Credit Suisse cheered the Red Hat deal in a note published last week, starting coverage on IBM with an outperform rating and Street-high price target of $173. “IBM and Red Hat together form a powerful competitor to guide customers” into a “hybrid-first” world, analyst Matt Cabral wrote to clients.
The bullishness of this view was something of an anomaly, however. Just six firms have a buy rating on IBM shares, compared with the 15 that recommend holding it. And while the company’s adjusted earnings haven’t missed expectations since the third quarter of 2014, according to Bloomberg data, it also hasn’t done much to inspire much enthusiasm. Both first-quarter earnings and revenue are expected to decline from the year-ago period.
“IBM remains a ’show me’ story until revenue performance starts to improve,” wrote Goldman Sachs in a note previewing the upcoming results. Analyst James Schneider affirmed his neutral rating and $140 price target, writing that IBM “needs to show a material improvement in terms of its revenue and margin trajectory for the stock to move higher from current levels.”
This view was echoed by Cleveland Research, which has a neutral rating on the company, which it called a “mixed story.”
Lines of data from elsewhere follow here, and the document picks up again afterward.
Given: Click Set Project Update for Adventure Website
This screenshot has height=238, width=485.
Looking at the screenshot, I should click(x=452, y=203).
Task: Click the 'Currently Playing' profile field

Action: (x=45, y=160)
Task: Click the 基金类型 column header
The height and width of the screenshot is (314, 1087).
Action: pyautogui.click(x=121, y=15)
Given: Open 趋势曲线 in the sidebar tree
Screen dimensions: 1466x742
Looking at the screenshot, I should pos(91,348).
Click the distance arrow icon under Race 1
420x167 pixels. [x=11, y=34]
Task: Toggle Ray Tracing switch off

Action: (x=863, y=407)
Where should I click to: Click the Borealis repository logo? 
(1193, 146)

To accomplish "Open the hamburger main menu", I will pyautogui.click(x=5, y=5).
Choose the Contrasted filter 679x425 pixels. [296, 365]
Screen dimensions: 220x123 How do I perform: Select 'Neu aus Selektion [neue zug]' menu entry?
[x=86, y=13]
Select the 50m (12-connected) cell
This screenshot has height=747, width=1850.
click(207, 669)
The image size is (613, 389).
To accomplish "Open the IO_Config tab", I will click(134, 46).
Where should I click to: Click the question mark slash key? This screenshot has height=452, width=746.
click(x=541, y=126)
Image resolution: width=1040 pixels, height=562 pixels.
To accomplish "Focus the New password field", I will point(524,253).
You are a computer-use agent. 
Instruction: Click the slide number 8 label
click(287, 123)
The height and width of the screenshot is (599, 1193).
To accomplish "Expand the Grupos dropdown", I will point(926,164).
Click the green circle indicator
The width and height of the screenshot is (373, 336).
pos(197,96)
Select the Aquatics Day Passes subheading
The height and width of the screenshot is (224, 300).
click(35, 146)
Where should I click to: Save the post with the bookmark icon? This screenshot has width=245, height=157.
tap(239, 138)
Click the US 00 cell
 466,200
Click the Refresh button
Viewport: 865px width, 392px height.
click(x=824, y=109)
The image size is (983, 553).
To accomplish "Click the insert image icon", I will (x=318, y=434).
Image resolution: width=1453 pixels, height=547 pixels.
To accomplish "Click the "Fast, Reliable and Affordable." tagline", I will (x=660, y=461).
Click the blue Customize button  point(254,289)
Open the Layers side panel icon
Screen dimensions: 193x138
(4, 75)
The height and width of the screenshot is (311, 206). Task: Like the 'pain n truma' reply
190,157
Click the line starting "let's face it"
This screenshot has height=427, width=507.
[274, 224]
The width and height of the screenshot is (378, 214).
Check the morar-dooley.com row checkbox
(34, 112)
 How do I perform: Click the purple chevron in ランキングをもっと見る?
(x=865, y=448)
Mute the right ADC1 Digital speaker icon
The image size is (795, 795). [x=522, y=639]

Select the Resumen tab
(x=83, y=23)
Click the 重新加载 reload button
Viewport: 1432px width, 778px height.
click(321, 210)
“The company continues to face structural risk from its installed base of clients migrating towards cloud and open source competitors in the long-term due to IBM’s underinvestment in cloud and relatively closed strategy,” analyst Ari Terjanian wrote. While the Red Hat deal is a step to address this issue, “it remains too early to judge whether these efforts will be successful.”
- Bloomberg Intelligence
- “Corporate adoption of cloud, digital and other emerging technologies should fuel healthy growth in IBM’s Global Business Services,” analyst Anurag Rana wrote
- “Interest in IBM’s infrastructure services will also drive improving growth in its Global Technology segment, with the utilization of hybrid-cloud environments”
- Stifel (buy, PT $145)
- At the stock’s current valuation, “further multiple expansion is possible with continued improvement in the core and/or more positive sentiment surrounding the RHT acquisition”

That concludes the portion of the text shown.